Do trauma à trama
O livro de estreia de Taiye Selasi se insere, sem dúvida alguma, no hall do Estudos Culturais e dos romances multiculturalistas, que têm como alguns de seus principais expoentes, pensadores como o britânico Stuat Hall e o Indo-britânico Homi K Bhabha, e ficcionistas do porte de Salman Rushdie e do brasileiro Milton Hatoum. A migração diaspórica de intelectuais cujas famílias deixaram seus países, ex-colônias e neo-colônias africanas, americanas e asiáticas em direção a uma Europa enraizada em sua tradição multicultural, e para os EUA e suas faculdades de excelência, está na base da formação identitária da autora, que foi instada durante anos a dar vazão ao seu talento de escritora, na criação de um romance, pela laureada escritora americana Toni Morrison. Taiye Selasi, nascida em Londres, criada em Boston nos EUA, filha de pai ganês e mãe nigeriana, residente atual de Berlim e com vivência em diversos outros países, inclusive na Índia, é a quintessência do termo que se torna cada vez mais popular no mundo para tratar da condição do africano imerso em outro meio cultural: o afropolitanismo. Segundo as premissas deste novo conceito, o afropolitano deve buscar romper com um padrão de vitimização da condição de africano e negro, ao mesmo tempo que busca manter suas tradições e identidade quando inserido como imigrante em uma outra cultura que se julga dominante, como a europeia, a norte americana, a árabe e a oriental. O resultado disso é um plasmar cultural entre o pais natal do migrante (mesmo que essa natalidade seja de sua origem, pais avós, etc, pois o fato de nascer em um país estrangeiro não o torna naturalmente nativo, a partir do momento que está no seio de uma família repleta de tradições ligadas ao seu país de origem, e questões como língua, religião, alimentação, etc, geram um conflito identitário inerente na formação do indvíduo) e o país que habita. Salesi, que também é autora de “O que é um afropolitano”, ensaio que já é referência sobre o assunto, disse certa vez em uma palestra: “Não me pergunte de onde venho, me pergunte onde eu sou local.” Salesi tem todas as suas culturas de referência, a ganense, a nigeriana, a inglesa, a americana e outras, como por exemplo a indiana, imbricadas e misturadas na formação de sua identidade.

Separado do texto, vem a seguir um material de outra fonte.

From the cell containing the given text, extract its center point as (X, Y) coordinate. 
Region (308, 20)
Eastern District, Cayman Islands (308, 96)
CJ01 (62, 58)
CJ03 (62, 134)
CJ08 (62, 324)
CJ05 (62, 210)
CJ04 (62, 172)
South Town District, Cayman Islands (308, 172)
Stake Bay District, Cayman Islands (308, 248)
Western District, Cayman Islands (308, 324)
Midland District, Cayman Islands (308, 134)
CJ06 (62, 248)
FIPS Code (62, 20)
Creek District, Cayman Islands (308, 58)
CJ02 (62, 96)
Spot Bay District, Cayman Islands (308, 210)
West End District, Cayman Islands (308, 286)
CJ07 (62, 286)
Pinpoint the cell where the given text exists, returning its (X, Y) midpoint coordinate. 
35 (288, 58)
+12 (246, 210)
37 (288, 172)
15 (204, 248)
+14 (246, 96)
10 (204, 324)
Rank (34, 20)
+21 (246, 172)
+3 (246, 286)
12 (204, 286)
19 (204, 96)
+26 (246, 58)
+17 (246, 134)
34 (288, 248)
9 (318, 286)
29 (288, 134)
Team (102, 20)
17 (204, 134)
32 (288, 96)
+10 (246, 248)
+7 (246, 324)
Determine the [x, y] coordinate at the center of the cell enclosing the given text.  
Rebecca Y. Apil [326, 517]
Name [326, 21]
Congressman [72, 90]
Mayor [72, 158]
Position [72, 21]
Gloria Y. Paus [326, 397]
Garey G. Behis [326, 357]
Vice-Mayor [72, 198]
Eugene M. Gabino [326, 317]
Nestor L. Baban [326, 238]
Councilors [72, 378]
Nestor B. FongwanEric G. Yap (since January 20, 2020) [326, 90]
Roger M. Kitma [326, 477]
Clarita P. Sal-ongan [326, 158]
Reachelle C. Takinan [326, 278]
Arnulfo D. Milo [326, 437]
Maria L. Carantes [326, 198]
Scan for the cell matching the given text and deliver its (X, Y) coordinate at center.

Adeus, Gana é um livro fragmentado no tempo e no espaço, característica marcante da literatura pós-moderna, assim como o indeterminismo, o inacabado e autor
referencialidade (o romance tem um fortíssimo apelo autobiográfico). As relações e os sentimentos familiares vão sendo remontados como um quebra-cabeça. Segundo Daniel Silveira, em seu texto “Entre o presente e o passado”, Onde faz uma rápida mas elucidativa análise do romance de Salesi:
“A análise psicológica dos personagens, a partir de seus danos emocionais, é sustentada unicamente pelo vigor sugestivo da linguagem empregada na obra. Se há expectativa de conhecer as causas dessas desordens internas é porque a linguagem não entrega nada de forma gratuita. Ou seja, é preciso que o leitor retribua algo para o entendimento da obra, que participe da composição dos sentidos da narrativa. No entanto, a contrapartida é gratificante: enquanto o leitor desenvolve sentido, recebe em troca valorosas imagens metafóricas de uma linguagem que anda lado a lado com a poesia. Em Adeus, Gana, um cabelo não é o conjunto de fios que povoa a superfície de um crânio, mas sim ‘um derramamento de petróleo. Preto e lustroso.'”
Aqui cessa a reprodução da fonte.